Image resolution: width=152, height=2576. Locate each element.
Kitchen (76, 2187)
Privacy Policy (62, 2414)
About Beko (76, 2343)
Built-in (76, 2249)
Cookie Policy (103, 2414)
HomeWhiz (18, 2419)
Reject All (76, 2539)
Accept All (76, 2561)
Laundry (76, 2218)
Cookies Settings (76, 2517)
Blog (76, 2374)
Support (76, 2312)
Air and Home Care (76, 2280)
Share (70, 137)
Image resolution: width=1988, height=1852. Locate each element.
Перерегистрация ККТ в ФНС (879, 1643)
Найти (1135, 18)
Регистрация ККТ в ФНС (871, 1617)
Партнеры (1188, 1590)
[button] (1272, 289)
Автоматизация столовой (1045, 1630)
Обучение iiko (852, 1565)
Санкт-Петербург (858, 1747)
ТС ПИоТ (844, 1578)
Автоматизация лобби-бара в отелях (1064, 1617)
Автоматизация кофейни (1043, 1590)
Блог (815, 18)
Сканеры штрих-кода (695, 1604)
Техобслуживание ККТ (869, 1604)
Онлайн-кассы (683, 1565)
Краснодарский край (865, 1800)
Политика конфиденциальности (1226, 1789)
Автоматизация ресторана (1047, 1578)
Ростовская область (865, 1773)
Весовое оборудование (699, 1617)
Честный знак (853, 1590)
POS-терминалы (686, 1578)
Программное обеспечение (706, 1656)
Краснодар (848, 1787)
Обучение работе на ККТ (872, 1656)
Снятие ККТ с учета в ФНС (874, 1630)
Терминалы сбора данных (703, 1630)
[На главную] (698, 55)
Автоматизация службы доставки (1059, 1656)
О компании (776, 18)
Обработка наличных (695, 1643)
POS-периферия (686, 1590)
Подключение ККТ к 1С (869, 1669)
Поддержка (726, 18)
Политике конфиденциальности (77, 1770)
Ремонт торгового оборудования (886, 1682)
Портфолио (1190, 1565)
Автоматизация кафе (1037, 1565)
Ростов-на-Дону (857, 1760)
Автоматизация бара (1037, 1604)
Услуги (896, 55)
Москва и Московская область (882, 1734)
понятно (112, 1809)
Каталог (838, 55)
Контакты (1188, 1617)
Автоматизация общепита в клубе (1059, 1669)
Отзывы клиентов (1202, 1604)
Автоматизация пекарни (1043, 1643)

THE TASK ▸ All entries must be duplicated exactly, with none left out.

SOLUTION TO THIS EXERCISE ▸
Image resolution: width=152, height=2576. Locate each element.
Kitchen (76, 2187)
Privacy Policy (62, 2414)
About Beko (76, 2343)
Built-in (76, 2249)
Cookie Policy (103, 2414)
HomeWhiz (18, 2419)
Reject All (76, 2539)
Accept All (76, 2561)
Laundry (76, 2218)
Cookies Settings (76, 2517)
Blog (76, 2374)
Support (76, 2312)
Air and Home Care (76, 2280)
Share (70, 137)
Image resolution: width=1988, height=1852. Locate each element.
Перерегистрация ККТ в ФНС (879, 1643)
Найти (1135, 18)
Регистрация ККТ в ФНС (871, 1617)
Партнеры (1188, 1590)
[button] (1272, 289)
Автоматизация столовой (1045, 1630)
Обучение iiko (852, 1565)
Санкт-Петербург (858, 1747)
ТС ПИоТ (844, 1578)
Автоматизация лобби-бара в отелях (1064, 1617)
Автоматизация кофейни (1043, 1590)
Блог (815, 18)
Сканеры штрих-кода (695, 1604)
Техобслуживание ККТ (869, 1604)
Онлайн-кассы (683, 1565)
Краснодарский край (865, 1800)
Политика конфиденциальности (1226, 1789)
Автоматизация ресторана (1047, 1578)
Ростовская область (865, 1773)
Весовое оборудование (699, 1617)
Честный знак (853, 1590)
POS-терминалы (686, 1578)
Программное обеспечение (706, 1656)
Краснодар (848, 1787)
Обучение работе на ККТ (872, 1656)
Снятие ККТ с учета в ФНС (874, 1630)
Терминалы сбора данных (703, 1630)
[На главную] (698, 55)
Автоматизация службы доставки (1059, 1656)
О компании (776, 18)
Обработка наличных (695, 1643)
POS-периферия (686, 1590)
Подключение ККТ к 1С (869, 1669)
Поддержка (726, 18)
Политике конфиденциальности (77, 1770)
Ремонт торгового оборудования (886, 1682)
Портфолио (1190, 1565)
Автоматизация кафе (1037, 1565)
Ростов-на-Дону (857, 1760)
Автоматизация бара (1037, 1604)
Услуги (896, 55)
Москва и Московская область (882, 1734)
понятно (112, 1809)
Каталог (838, 55)
Контакты (1188, 1617)
Автоматизация общепита в клубе (1059, 1669)
Отзывы клиентов (1202, 1604)
Автоматизация пекарни (1043, 1643)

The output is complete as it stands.